Travail demandé.
Poursuivez le texte sur l'instrument ACS du télescope Hubble à la suite de sa dernière phrase.

Texte extrait.

════

Le 7 mars 2002, les astronautes installaient le nouvel instrument ACS (Advanced Camera for Surveys) au cœur du télescope spatial Hubble. Ce dernier a révolutionné la façon dont on perçoit notre univers, et ses photographies sont devenues iconiques. Surtout, il continue ce travail aujourd'hui… 20 ans plus tard.

Et il faut l'espérer, le plus longtemps possible !

Votre télescope va être mis à jour : ne pas l'éteindre

Le programme est chargé lorsque la navette Columbia s'amarre au télescope Hubble le 4 mars 2002. Pour cette mission de service, il ne s'agit pas que de remplacer les pièces défectueuses, mais aussi de remplacer le dernier des instruments d'origine, la FOC (Faint Object Camera), par le grand boîtier ACS (Advanced Camera for Surveys).

Ce dernier comprend trois canaux embarquant, pour résumer, trois capteurs différents : le Wide Field Channel (WFC) pour le champ large, le High Resolution Channel (HRC) pour des vues plus précises et le Solar Blind Channel (SBC) qui opère dans l'ultraviolet. Malgré des débuts difficiles et une panne avec un court-circuit qui rend son capteur HRC inopérant, l'ACS est à présent en fonction depuis 20 ans, et certains de ses clichés sont parmi les plus connus des images de notre Univers.

L'ACS a pris plus de 125 000 photos au cours de sa carrière, et il est devenu depuis 2010 l'instrument le plus utilisé sur Hubble. Parmi ses nombreux usages, on peut noter qu'il a aidé à comprendre la distribution de la matière noire dans l'univers, à détecter les objets les plus distants possibles avec Hubble, à rechercher des exoplanètes massives et à étudier l'évolution de clusters de galaxies. Comme le précise Marco Chiaberge, responsable de l'étalonnage de l'ACS pour l'agence européenne, « il y avait dès l'origine le sentiment que l'ACS changerait notre perception même de l'astronomie spatiale ». Voici quelques-uns de ces clichés restés dans l'histoire (bien qu'il y en ait tant d'autres).

Le Deep Field

Le champ ultra profond et ses galaxies. Crédits : NASA/ESA/HST
Le champ ultra profond et ses galaxies. Crédits : NASA/ESA/HST

Le « Hubble Ultra Deep Field » (ou champ profond de Hubble) est sans doute le cliché le plus célèbre que l'on doit à l'ACS. Révélé en 2004, il fit cependant intervenir un autre instrument (le NICMOS) pour pouvoir capturer la lumière de ces galaxies dont le nombre semble infini et qui, pour les plus éloignées d'entre elles, ont 13 milliards d'années. Ces photons sont nés seulement 400 à 800 millions d'années après le Big Bang…

Il existe plusieurs versions de l'UDF, qui a changé la perception du public sur l'astronomie lointaine et l'incroyable nombre de mondes qui nous entourent.

════

Enregistrements de données.
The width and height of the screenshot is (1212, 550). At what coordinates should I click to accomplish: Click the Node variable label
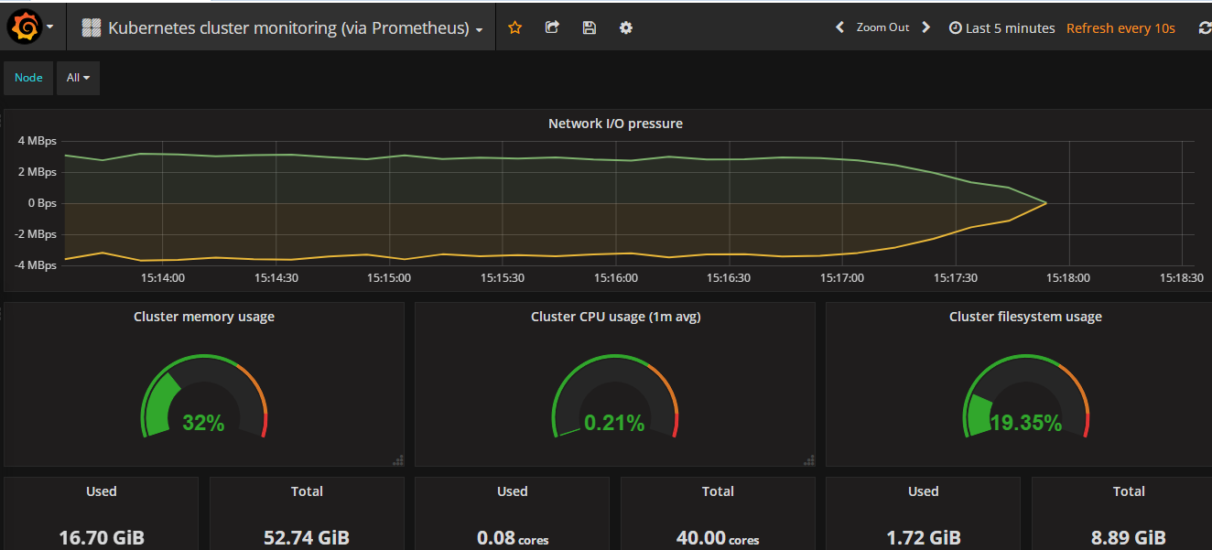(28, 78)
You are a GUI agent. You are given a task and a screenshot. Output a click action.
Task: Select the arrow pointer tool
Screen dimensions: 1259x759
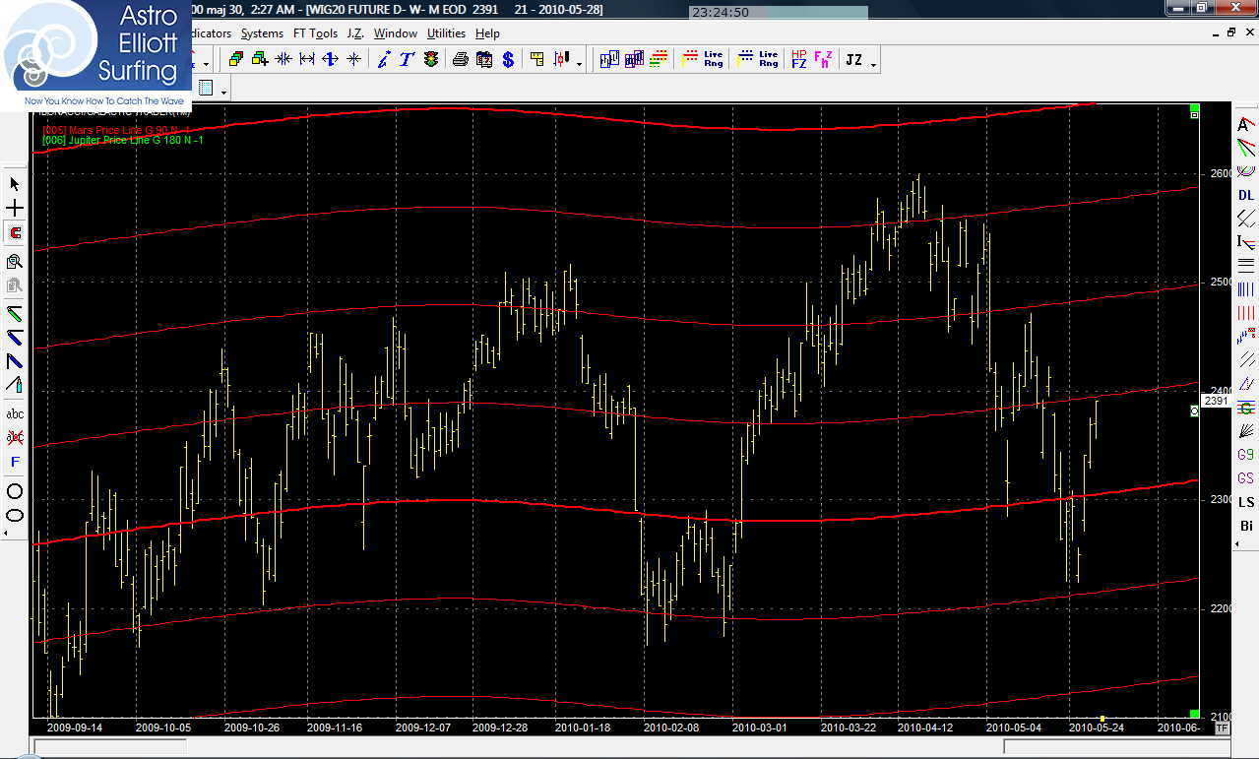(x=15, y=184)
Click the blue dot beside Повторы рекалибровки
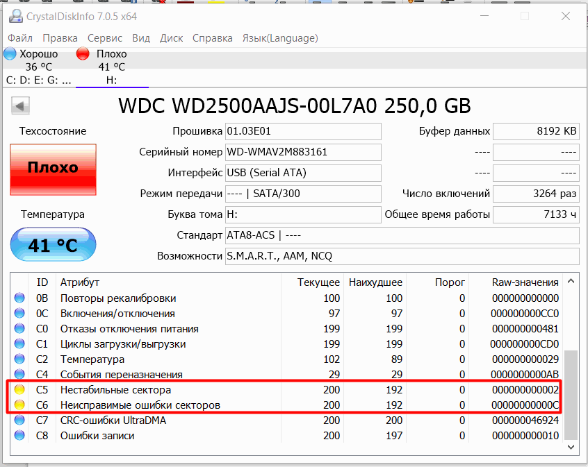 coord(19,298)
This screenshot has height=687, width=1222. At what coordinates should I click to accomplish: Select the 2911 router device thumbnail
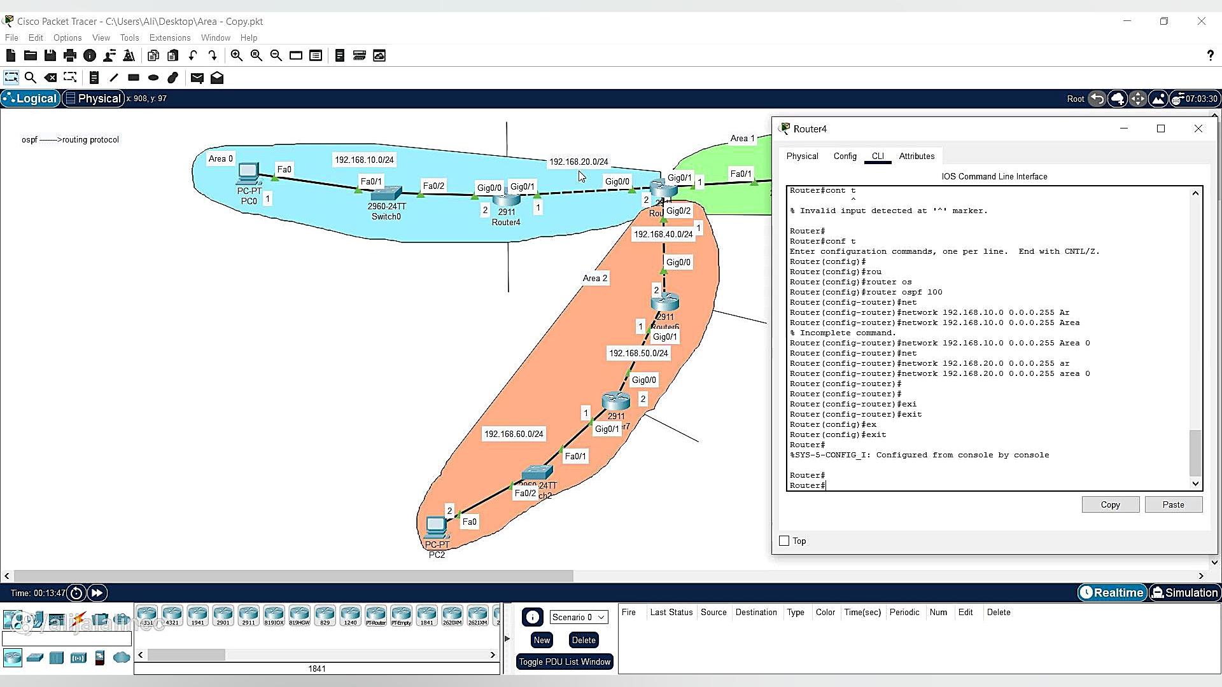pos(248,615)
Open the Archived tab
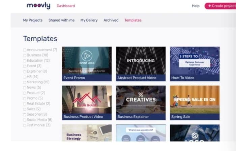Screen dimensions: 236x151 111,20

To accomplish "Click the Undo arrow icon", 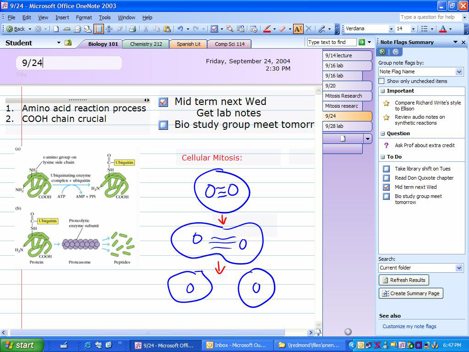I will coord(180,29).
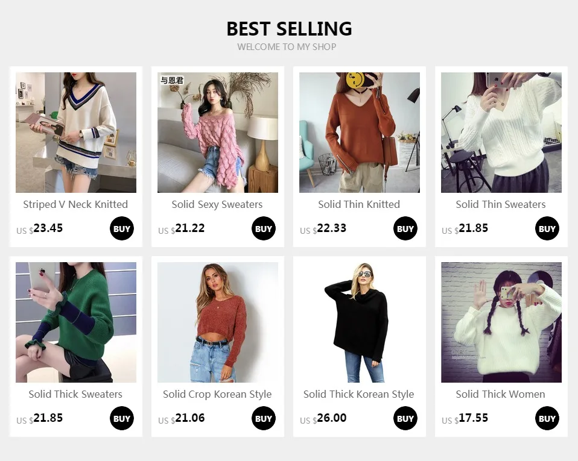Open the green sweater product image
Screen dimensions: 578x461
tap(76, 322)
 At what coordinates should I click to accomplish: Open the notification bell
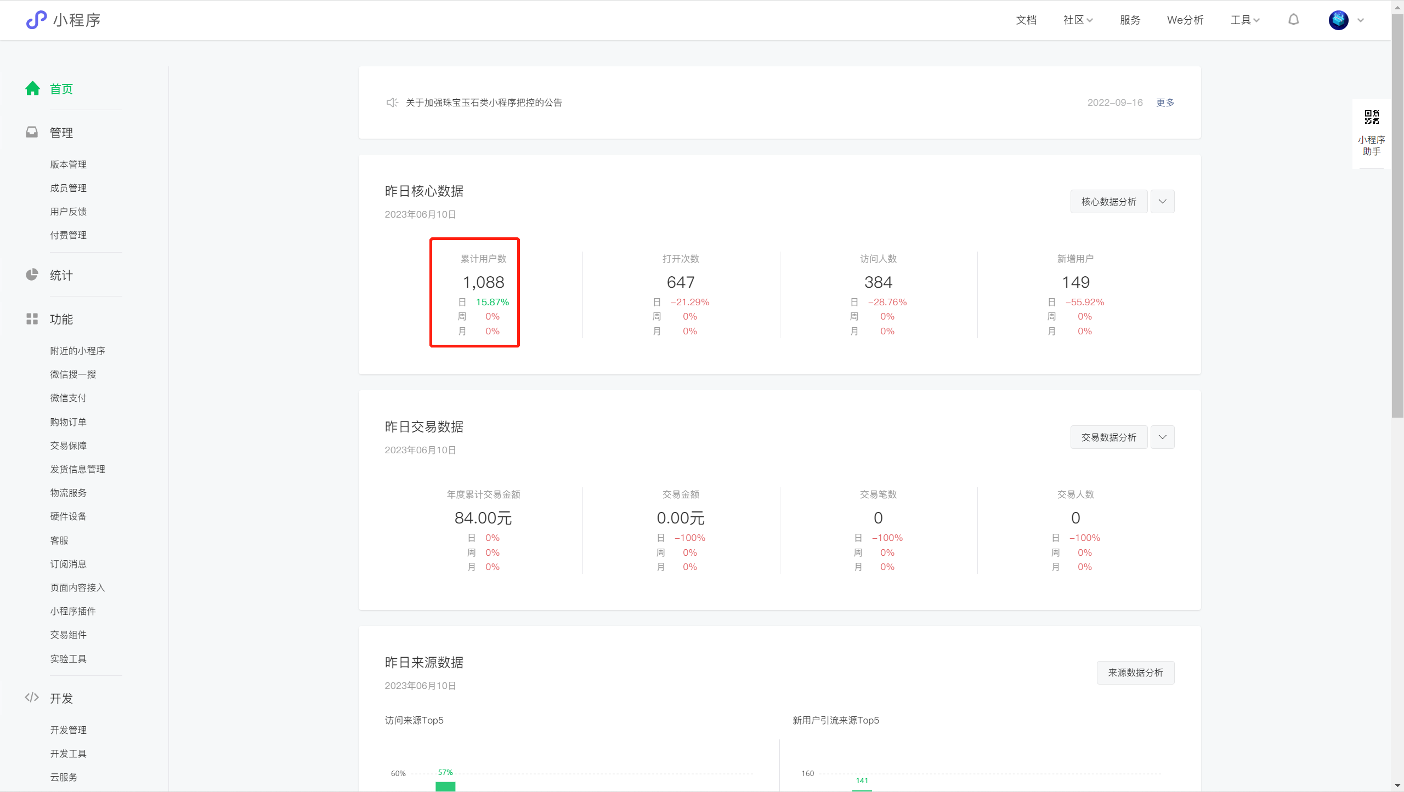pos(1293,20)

════

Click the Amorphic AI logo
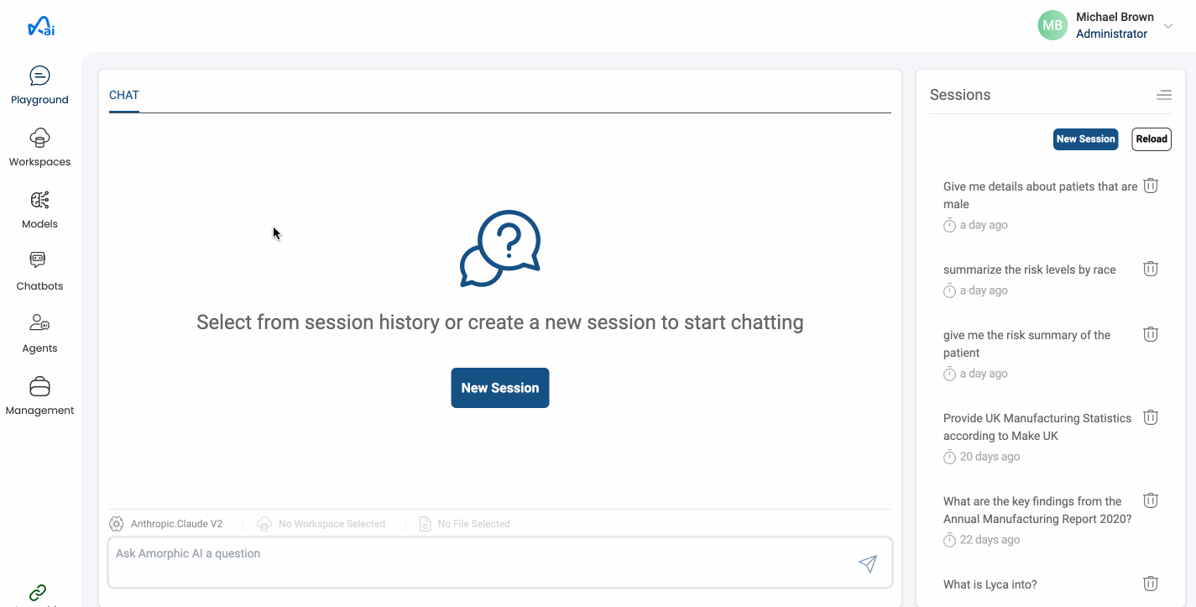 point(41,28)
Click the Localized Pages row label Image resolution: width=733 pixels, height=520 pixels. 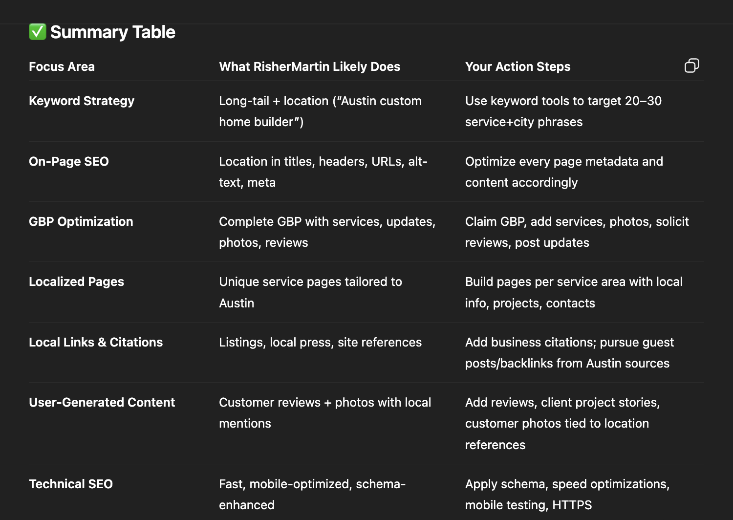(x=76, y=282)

════

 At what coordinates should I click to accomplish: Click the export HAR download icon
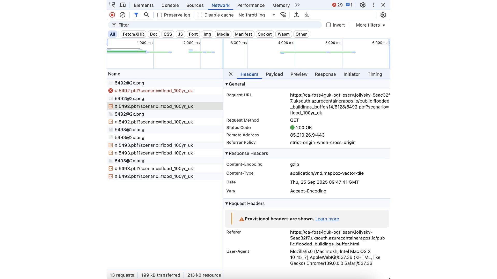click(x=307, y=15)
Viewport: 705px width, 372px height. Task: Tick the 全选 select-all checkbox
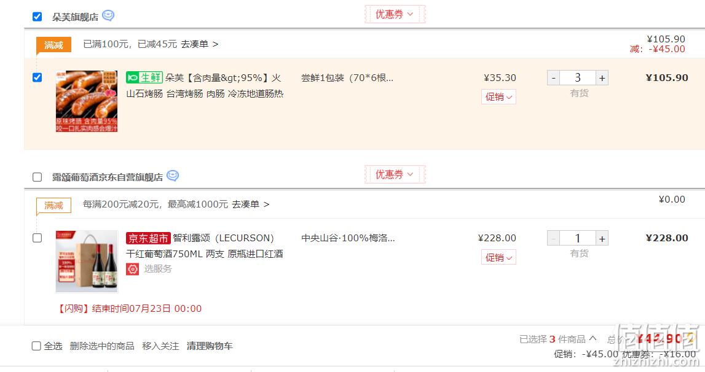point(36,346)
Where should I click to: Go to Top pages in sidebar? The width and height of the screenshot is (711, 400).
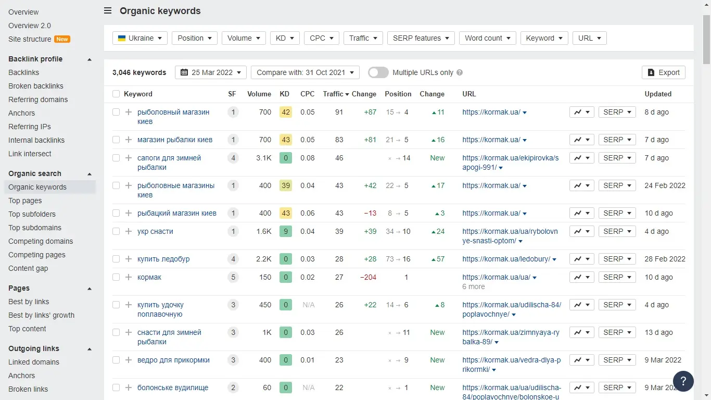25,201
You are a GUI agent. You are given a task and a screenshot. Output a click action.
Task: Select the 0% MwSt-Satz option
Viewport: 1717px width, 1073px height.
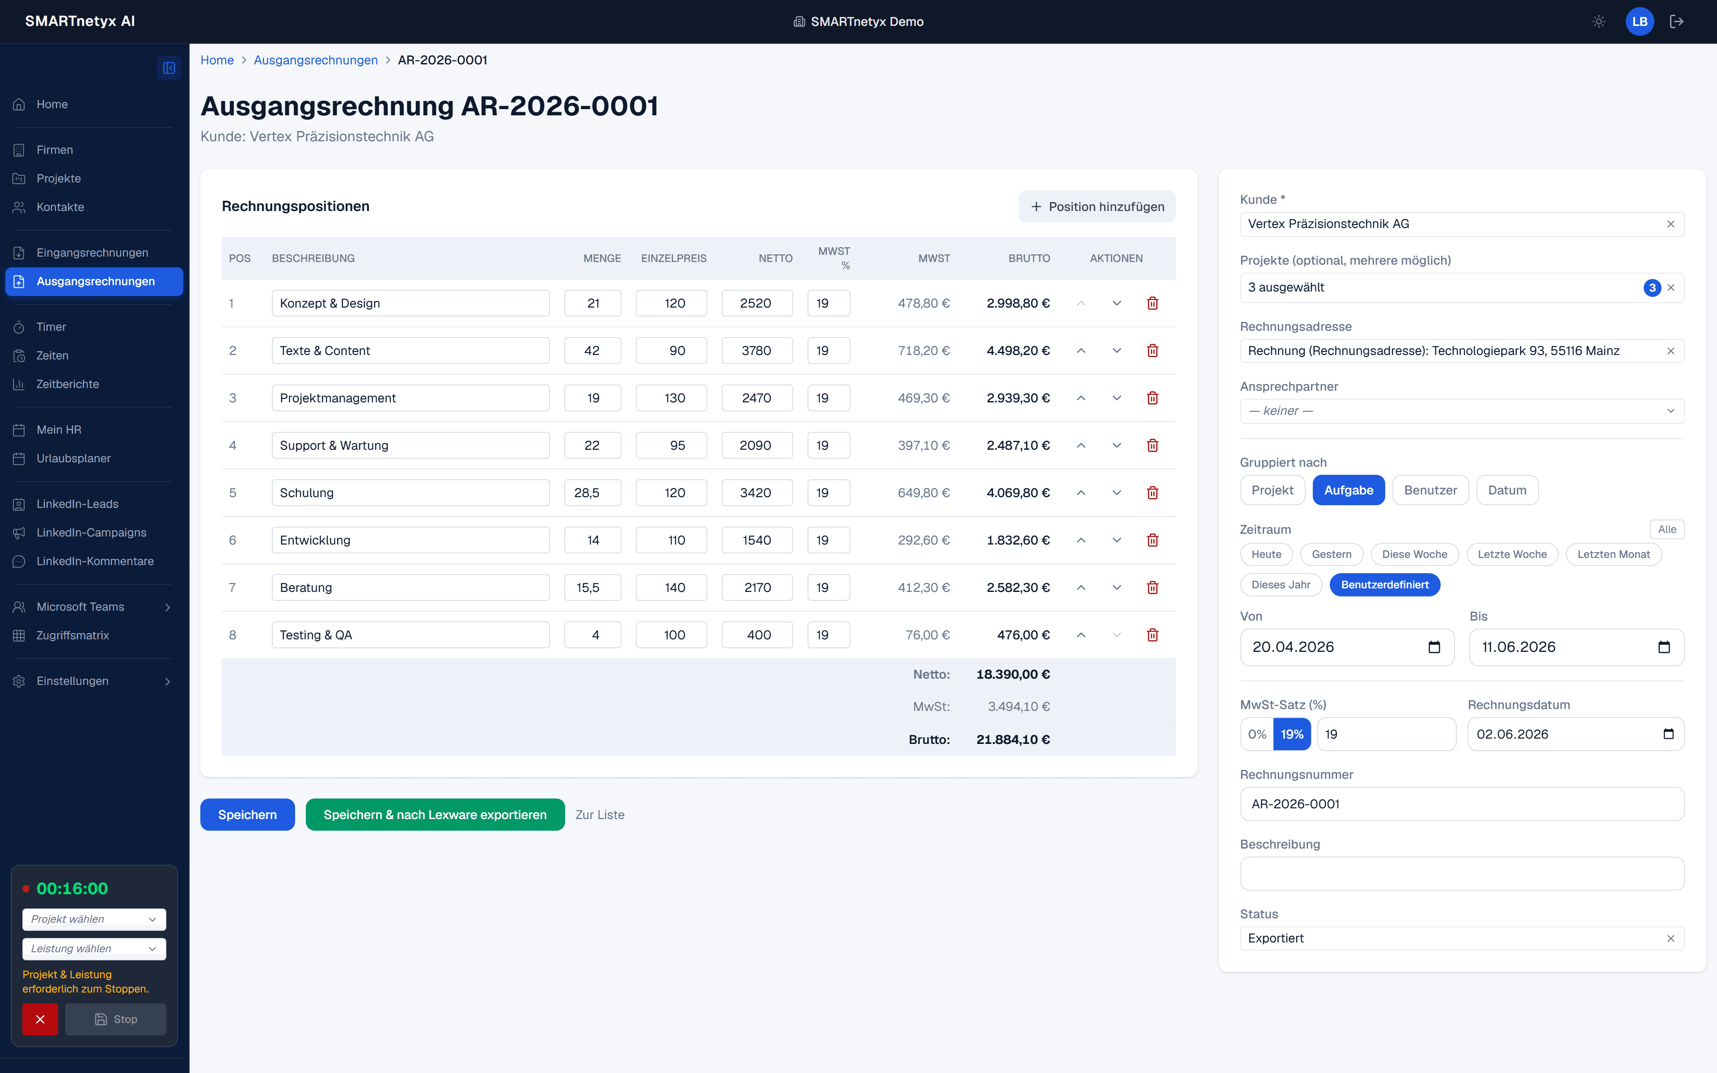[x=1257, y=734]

════

Réponse.
Les lentilles gravitationnelles

Les Frontier Fields. Crédits : NASA/ESA/HST
Les Frontier Fields. Crédits : NASA/ESA/HST

Les « Frontier Fields » ont gardé l'esprit du champ profond, mais utilisé un phénomène physique peu utilisé jusqu'alors, l'effet de lentille gravitationnelle, pour observer encore plus loin dans le passé.

Cette variation sur le même thème réunit elle aussi des milliers de galaxies, pour une image qui a pris 1 330 heures à être construite (840 orbites). L'effet de lentille a révélé des galaxies 10 à 100 fois moins brillantes que les capacités maximales de Hubble à ces incroyables distances.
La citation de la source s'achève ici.